The price of inequality

This is why Rolling Stone is the only magazine I’ve subscribed to for the past three decades: the political coverage. Go read all of Jared Bernstein’s interview with Nobel Prize-winning economist Joe Stiglitz:

I was struck by the fact that all of the Republican candidates for President had as one of their primary platform positions to repeal Dodd-Frank.

It’s going back to 2007 to the kind of environment that created the crisis to me is amazing. I understand the criticism of Dodd-Frank that it didn’t go far enough.

That’s not where they’re coming from. They want to recreate the circumstances that allow for bubbles, exploited predatory lending, abusive credit card practices. How anybody can say after those experiences that that’s what make an economy good, strong, and that’s an economy that will benefit most citizens, I find incredible!

How do you explain it?

Ideology. This is economics being used to pursue a political agenda. I feel very intensely about that, because my own work over 30 years ago showed that whenever there’s “asymmetric information,” which just means some people know something others don’t, whenever there were incomplete risk markets which there always are, markets are not in general efficient, and there is an important role for government regulation, government providing goods like basic research or support of the internet, and that kind of thing. But the ideology totally ignores this.
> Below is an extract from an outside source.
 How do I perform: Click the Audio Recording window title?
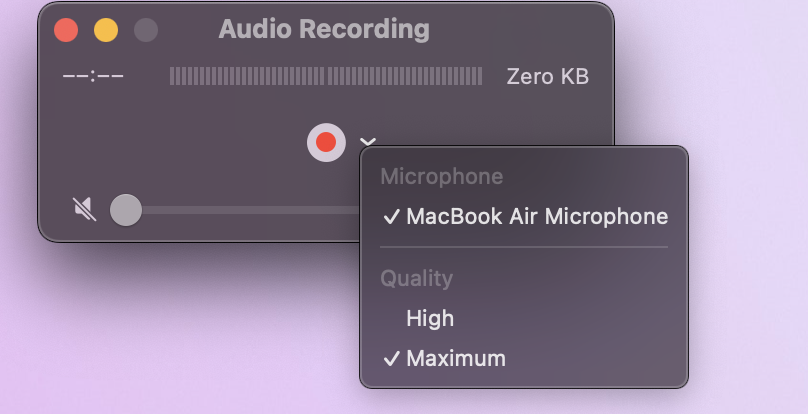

Let’s talk for a second about current events. So much economic policy today both here and especially in Europe, seems like medieval medicine: bleed the patient, and when she gets worse, add more leeches. In other words, “austerity.”

Let me put it very forcefully: No large economy has ever recovered from an economic downturn through austerity. It’s not going to happen in the United States and it’s not going to happen in Europe.

One thought on “The price of inequality

  1. And economists know that, but those in positions of power and influence WANT high unemployment, disemployment, lower wages and salaries, lower benefits. They want a world where the billions of workers make about the same low income — except for the few “exceptional” exceptions to this, and they will be a tiny number of Uberwealthy and a few professional and specialized service workers who will hang on by their fingernails to a middle class lifestyle. A lucky few, at the whim of their employers will make what might be called an upper middle class income.

    We see a catastrophe; they see an opportunity to remove the troublesome and uppity middle class from their world.